Гамильтон согласно кивнул, хотя в глубине души чувствовал, что его хотят одурачить. Пусть доктор Густав называет себя современным человеком, но пылающий взгляд Купера говорил совсем другое! Да еще это наследственное членство! До чего оригинально!
Гамильтон с трудом сдерживал радость. Он натолкнулся на настоящее подпольное братство! Кажется, это первое тайное общество, обнаруженное после — как их там? — марксистов, о которых писали журналы лет двадцать назад. Маленькая сплоченная группа в течение многих веков стремилась к единственной цели — завоеванию мира. После разразившегося скандала члены группы разъехались в разные уголки света, и вскоре о них забыли.
Гамильтон продолжал улыбаться доктору Густаву, но думал уже только о своей будущей статье.
Будем надеяться, что «Орден Бани и Подвязки» протянет дольше марксистов.
Первую статью из «Социолога-любителя» перепечатали даже на Марсе и Титане. Поначалу Гамильтон опасался, что профессионалы перехватят инициативу, но благодаря Ан-Дану ему удалось закончить свое психо-статистическое исследование раньше других. Это решило дело. Ему предложили написать редакционную статью для очередного номера «Популярной социологии».
— Замечательная новость, Гамильтон, — пророкотал его кибернетический помощник. — Скорее всего за эту работу ты удостоишься статуса профессионала. В твоем возрасте это небывалая честь.
Гамильтон усмехнулся и поудобнее устроился в кресле, положив ноги на стол. В мире, где компетентность и многосторонность ценились превыше всего, профессионалы ревностно охраняли свои ряды от притока новых членов. Сам Гамильтон, заседая в комиссии профессиональных банкиров, провалил сотни претендентов, пытавшихся получить «вторую шляпу». И вот он тоже почти получил ее, уверен, что получит. Что ж, не одному Густаву проявлять таланты в различных областях!

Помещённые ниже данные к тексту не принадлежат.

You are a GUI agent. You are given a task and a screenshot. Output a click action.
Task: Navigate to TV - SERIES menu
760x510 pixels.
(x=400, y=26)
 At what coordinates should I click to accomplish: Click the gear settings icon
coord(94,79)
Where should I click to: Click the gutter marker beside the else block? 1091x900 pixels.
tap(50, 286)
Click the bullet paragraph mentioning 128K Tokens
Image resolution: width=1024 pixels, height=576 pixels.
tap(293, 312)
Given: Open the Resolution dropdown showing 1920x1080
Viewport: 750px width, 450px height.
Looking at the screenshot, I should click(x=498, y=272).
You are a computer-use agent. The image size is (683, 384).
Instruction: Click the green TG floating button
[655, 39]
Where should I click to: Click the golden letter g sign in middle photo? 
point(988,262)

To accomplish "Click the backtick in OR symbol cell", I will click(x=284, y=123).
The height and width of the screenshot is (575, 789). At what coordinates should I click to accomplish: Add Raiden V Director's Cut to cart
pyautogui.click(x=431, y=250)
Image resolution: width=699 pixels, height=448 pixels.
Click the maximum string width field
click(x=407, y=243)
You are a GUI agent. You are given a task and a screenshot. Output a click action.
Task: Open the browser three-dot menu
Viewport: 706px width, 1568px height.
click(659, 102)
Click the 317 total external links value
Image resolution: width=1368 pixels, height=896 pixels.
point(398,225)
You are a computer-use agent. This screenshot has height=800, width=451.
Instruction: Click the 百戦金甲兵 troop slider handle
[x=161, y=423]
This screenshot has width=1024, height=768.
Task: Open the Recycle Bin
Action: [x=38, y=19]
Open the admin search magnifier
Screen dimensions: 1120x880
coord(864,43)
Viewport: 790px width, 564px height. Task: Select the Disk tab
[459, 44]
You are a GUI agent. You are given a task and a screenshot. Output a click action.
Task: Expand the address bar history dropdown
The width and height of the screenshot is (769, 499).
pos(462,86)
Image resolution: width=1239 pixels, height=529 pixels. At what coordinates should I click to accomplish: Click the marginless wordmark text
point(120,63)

А Густав, признаться, держался что надо. К своей растущей популярности он относился на удивление спокойно, и даже пригласил Гамильтона на внеочередной съезд «Бани и Подвязки». И у Гамильтона при этом возникло ощущение, будто он удостоен великой чести.
На встречу съехались
Гамильтона удивила невыразительность ритуала собрания. Ни причудливых шляп, ни загадочных символов, к которым он привык в своем клубе. Разве что время от времени кто-нибудь отвешивал легкий поклон, или доносилось архаичное «милорд»… но в общем ничего впечатляющего.
И все же наблюдательный социолог заметил нечто важное, некие оттенки взаимоотношений, в которых ему очень хотелось разобраться. Здесь чувствовалось что-то необычное. Участники встречи относились ко всему происходящему куда серьезнее, чем члены других ритуальных клубов…
Гамильтон покинул собрание с кипой самых разнообразных заметок.
— Я записал свои впечатления о съезде, — объявил он андроиду. — А ты? Закончил исторический обзор?
— Да, Гамильтон. — Андроид склонил свою матовую голову. — Думаю, экскурс в историю будет идеальным вступлением к твоей книге: я постараюсь доступно объяснить, что такое монархия. Ты и не воображаешь, сколько людей даже представления о ней не имеют.
— Отлично.
В самом деле, это сбережет массу времени, а то игроки баскетбольной команды уже начали жаловаться, что Гамильтон запустил спортивные тренировки. Успехи приветствуются, справедливо напоминали ему, но одержимость абсолютно недопустима.
— Выяснил что-нибудь интересное?
— Да, Гамильтон. Документы, которые показал нам доктор Густав, подлинные. Андроиды класса ААА из архивного отдела чрезвычайно ими заинтересовались. Очевидно одно: родословная Джорджа Густава — не подделка.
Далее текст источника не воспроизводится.